Senator Wielechowski: We have this debate every now and then. There definitely are some people that believe that, but it becomes fundamentally how do you look at what the Permanent Fund in Alaska is. I think if you were to ask most Alaskans, you may get a little bit different explanation or belief on what the purpose of it is. I think from my perspective, and I think the way many Alaskans will look at it, is it’s our ownership share.

We have these tremendous natural resources here in Alaska. The Permanent Fund is comprised of the royalties from mining from oil, from gas. You have these tremendous resources. It’s looked at like an ownership share. If you have a stock in AT&T, or Apple, or Google, for example, and you get a dividend, it doesn’t matter if you’re a millionaire, if you don’t have any money at all. It’s your ownership share.

I think that’s the way that most Alaskans look at it, is it’s my ownership share. I’m an Alaskan and I, through the Alaska constitution, own part of the resources. They belong to the to the state collectively, and I’m a resident of the state. It’s how we share in all our resources.

When you step back, and you say we’re going to start excluding millionaires, rich people, in which we don’t have a huge number in Alaska, then it changes the way the Permanent Fund is viewed in the state. It changes it more of from an ownership share to maybe what some people would perceive as an entitlement. I think in Alaska, we prefer to look at it, and I think it’s the better way to look at it certainly for us, as an ownership share.

Owen: It really does change the mentality around it when it’s not some people get it and some people don’t. Speaking of the politics around the Permanent Fund, just in the last year, the representatives in Alaska took some money out of the fund to pay for government. Can you just update us on the state of the fund? Is it under threat and just what’s going on with that right now?

Senator Wielechowski: The Permanent Fund is under threat. In fact, it’s been under threat since the very day that it passed back in 1982. There was a governor that ran– sort of the godfather of the Permanent Fund is our former Governor Jay Hammond, it was his vision. He termed out in 1982 and a new governor was elected, a guy named Bill Sheffield. One of his top priorities was actually to get rid of the Permanent Fund. He didn’t like the idea of paying out a dividend.
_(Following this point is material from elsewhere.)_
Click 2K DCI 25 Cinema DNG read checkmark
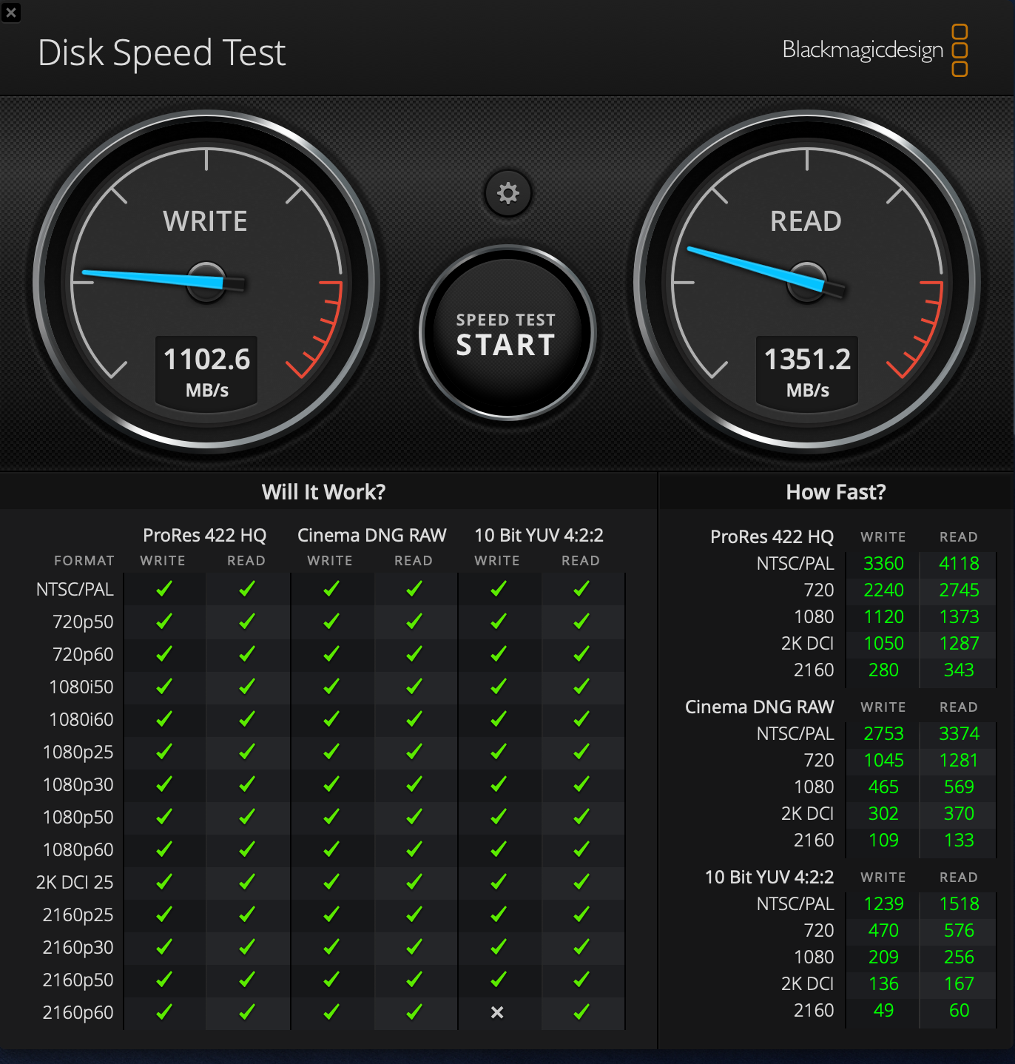This screenshot has height=1064, width=1015. (x=414, y=882)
What we’ve seen over the years ever since we’ve had it is rich and powerful special interests have been chomping at the bit to get into the Permanent Fund. It’s this huge pool of money. Right now, every Alaskan gets, this year it’ll be $1,600 dollars every man, woman, and child. That doesn’t matter if you’re politically connected. It doesn’t matter who your mother or father is or your access to maybe some powerful political figure. If you were to change that and give all that money to government and allow the politicians to divvy it up, then who gets it?

Well, people more likely to get it are those who are very well politically connected. Those who understand how to use the political process to their advantage. Those who are big campaign contributors. They often somehow tend to benefit from these things. What happens is someone who’s rich and powerful, they’re able to come in and get maybe 1000 times what they would ordinarily get or more, a million times. Look at what government dolls out to special interest in terms of tax breaks and tax credits and just flat out giving money away. The rich and powerful who know how to use the political process get more money that way.
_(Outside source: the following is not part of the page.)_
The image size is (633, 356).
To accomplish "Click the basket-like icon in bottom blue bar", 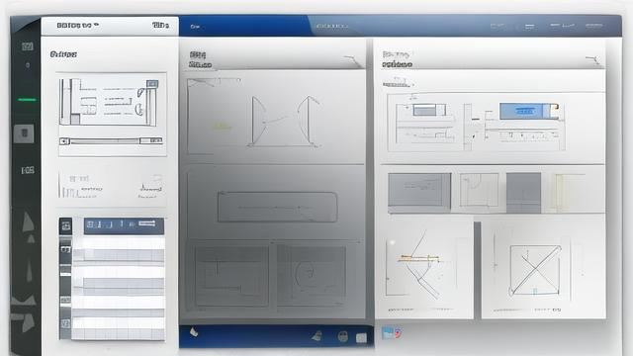I will point(343,336).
This has been a constant struggle in Alaska ever since the very day that the Permanent Fund Dividend was created. The rich and powerful, big special interests, have always wanted to get rid of it because they want to get more for themselves. It’s been a constant fight because the rest of the people are not as organized. They tend not to be as organized and as politically active. There’s been that constant fight.

In 1999, we were in a similar situation. We very dependent on the price of oil. The price of oil was down in ’99. There was talk about, “Hey, we’re going to have to start using the Permanent Fund to pay for government,” and they decided to put it out to a vote of the people. The oil companies spend millions of dollars and the big special interests Chamber of Commerce came in and spent huge amounts of money trying to convince people that we really need to start using the Permanent Fund for government.

The supporters literally spent millions of dollars. The opponent’s was just this ragtag group of people. They spent about $5,000. The opposition got 83% of the vote. 83% of Alaskans said no, don’t touch the Permanent Fund. Don’t use it for government.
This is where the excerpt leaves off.